[RECORD EXTRACTS Boundary: Start]
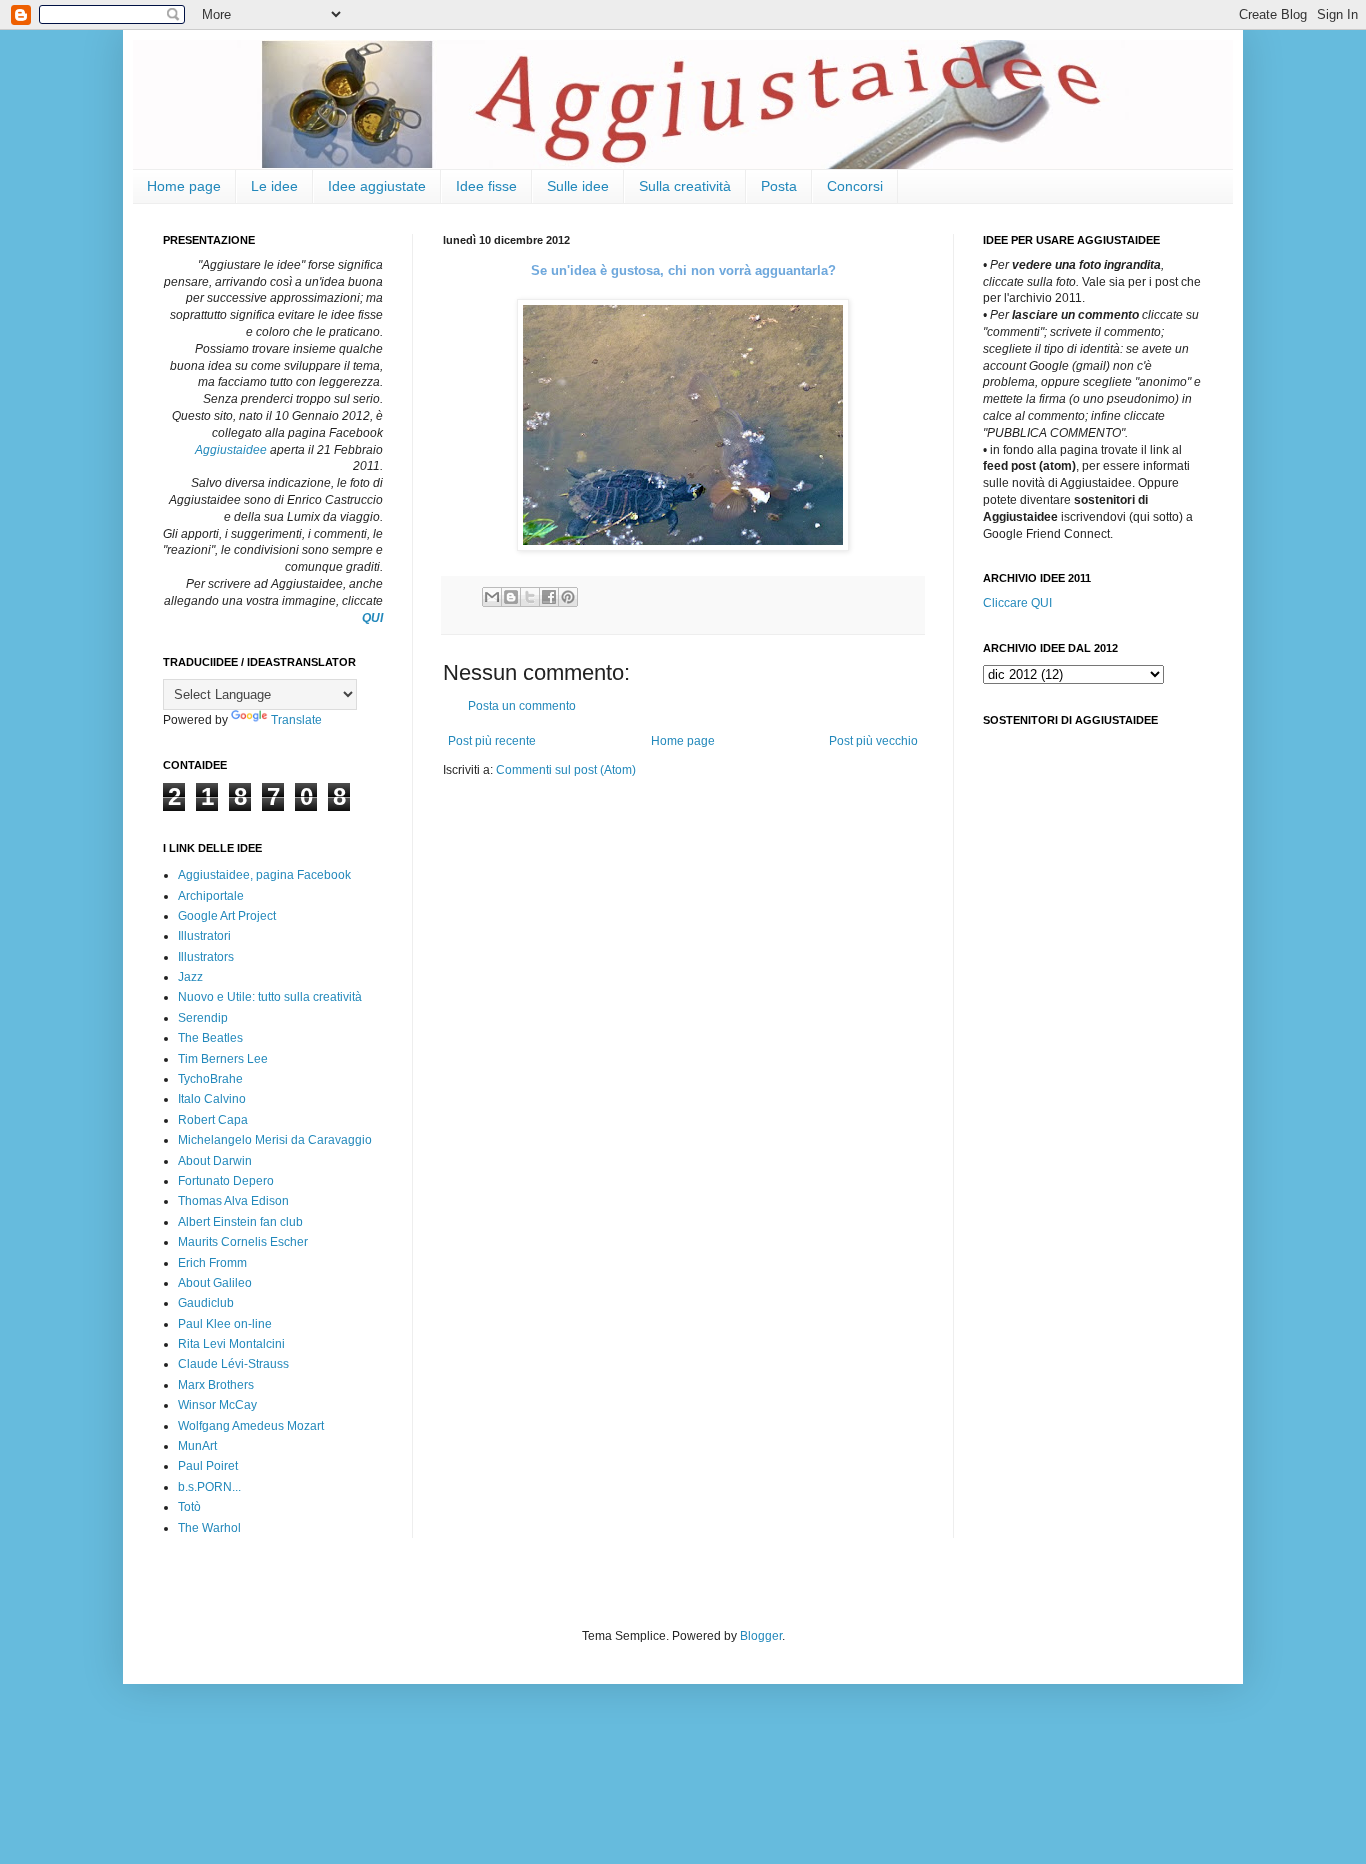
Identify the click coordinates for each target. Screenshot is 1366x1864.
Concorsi (855, 186)
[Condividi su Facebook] (549, 597)
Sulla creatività (685, 186)
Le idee (274, 186)
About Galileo (215, 1283)
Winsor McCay (217, 1405)
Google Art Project (227, 916)
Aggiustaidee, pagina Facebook (264, 875)
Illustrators (206, 957)
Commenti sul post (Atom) (566, 770)
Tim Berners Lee (223, 1059)
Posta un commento (522, 706)
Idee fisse (486, 186)
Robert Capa (213, 1120)
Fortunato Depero (226, 1181)
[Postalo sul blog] (511, 597)
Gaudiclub (206, 1303)
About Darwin (215, 1161)
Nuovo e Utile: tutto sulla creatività (270, 997)
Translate (296, 720)
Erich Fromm (212, 1263)
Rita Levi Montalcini (231, 1344)
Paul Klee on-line (225, 1324)
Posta (779, 186)
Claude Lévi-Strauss (233, 1364)
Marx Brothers (216, 1385)
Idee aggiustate (377, 186)
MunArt (197, 1446)
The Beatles (210, 1038)
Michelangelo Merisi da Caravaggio (275, 1140)
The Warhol (209, 1528)
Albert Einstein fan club (240, 1222)
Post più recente (492, 741)
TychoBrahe (210, 1079)
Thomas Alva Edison (233, 1201)
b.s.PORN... (209, 1487)
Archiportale (211, 896)
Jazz (190, 977)
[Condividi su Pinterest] (568, 597)
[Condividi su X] (530, 597)
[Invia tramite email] (492, 597)
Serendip (203, 1018)
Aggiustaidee (231, 450)
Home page (184, 186)
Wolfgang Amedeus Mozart (251, 1426)
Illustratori (204, 936)
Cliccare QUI (1017, 603)
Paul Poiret (208, 1466)
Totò (189, 1507)
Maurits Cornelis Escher (243, 1242)
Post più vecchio (873, 741)
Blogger (761, 1636)
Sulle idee (578, 186)
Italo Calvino (212, 1099)
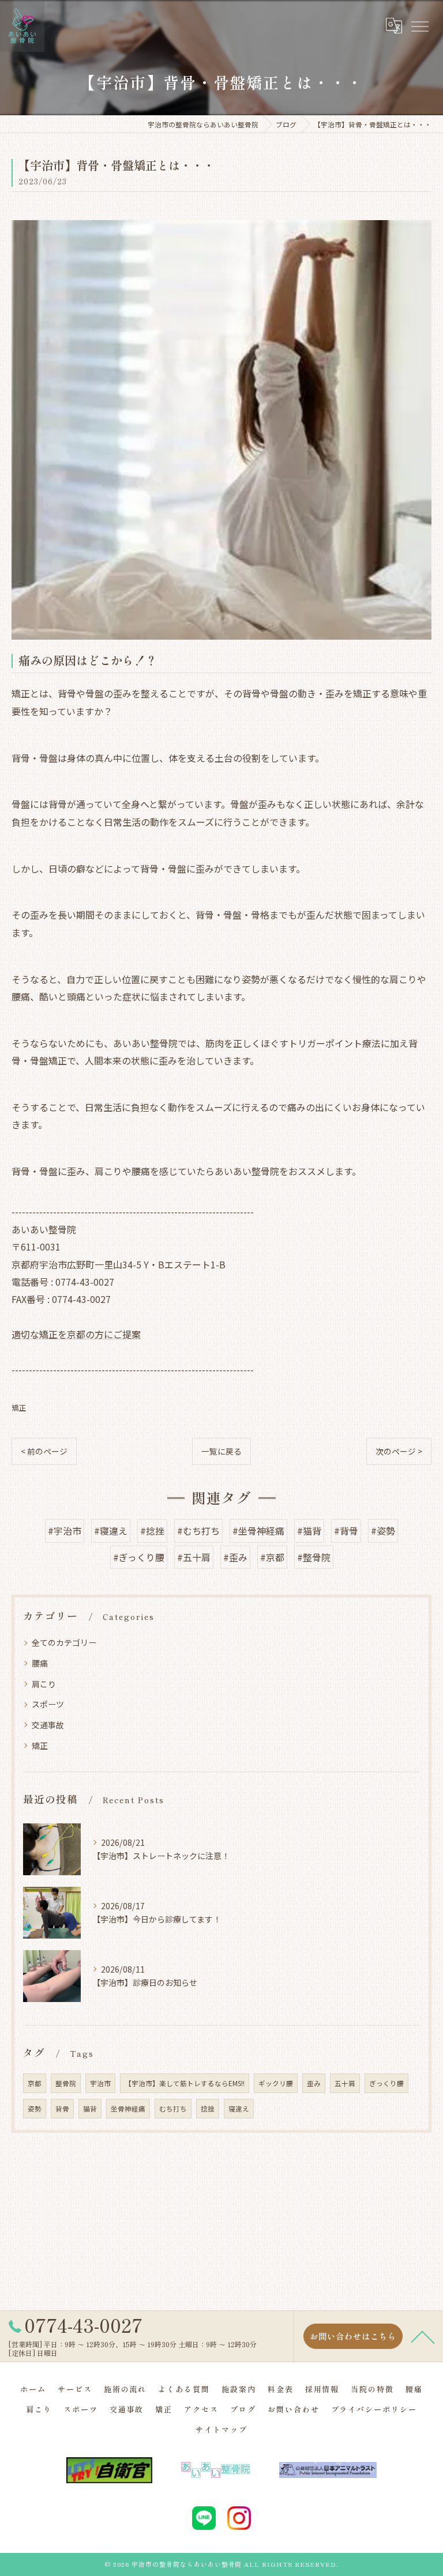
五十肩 (345, 2083)
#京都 (272, 1557)
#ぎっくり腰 (138, 1557)
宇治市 (100, 2083)
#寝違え (110, 1531)
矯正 (19, 1407)
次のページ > (399, 1451)
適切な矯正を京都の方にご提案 (76, 1334)
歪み (314, 2083)
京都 (35, 2083)
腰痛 (40, 1663)
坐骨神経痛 (128, 2108)
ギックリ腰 (275, 2083)
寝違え (238, 2108)
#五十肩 (194, 1557)
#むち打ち (198, 1531)
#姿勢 (383, 1531)
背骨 (62, 2108)
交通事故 (48, 1725)
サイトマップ (221, 2429)
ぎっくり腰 (386, 2083)
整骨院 (65, 2083)
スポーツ (48, 1704)
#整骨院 (314, 1557)
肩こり (44, 1684)
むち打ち (173, 2108)
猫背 (90, 2108)
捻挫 (208, 2108)
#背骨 (346, 1531)
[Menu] (419, 26)
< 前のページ (44, 1451)
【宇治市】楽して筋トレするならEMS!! (185, 2083)
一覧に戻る (221, 1451)
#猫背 (309, 1531)
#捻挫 (152, 1531)
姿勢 (35, 2108)
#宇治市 (64, 1531)
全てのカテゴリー (64, 1642)
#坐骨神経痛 (258, 1531)
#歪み (235, 1557)
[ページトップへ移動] (422, 2336)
[RECORD EXTRACTS Boundary: End]
Filter the records, keeping only lines that contain "Condividi", and show those lines.

» EXERCISE ANSWER
[Condividi su Facebook] (549, 597)
[Condividi su Pinterest] (568, 597)
[Condividi su X] (530, 597)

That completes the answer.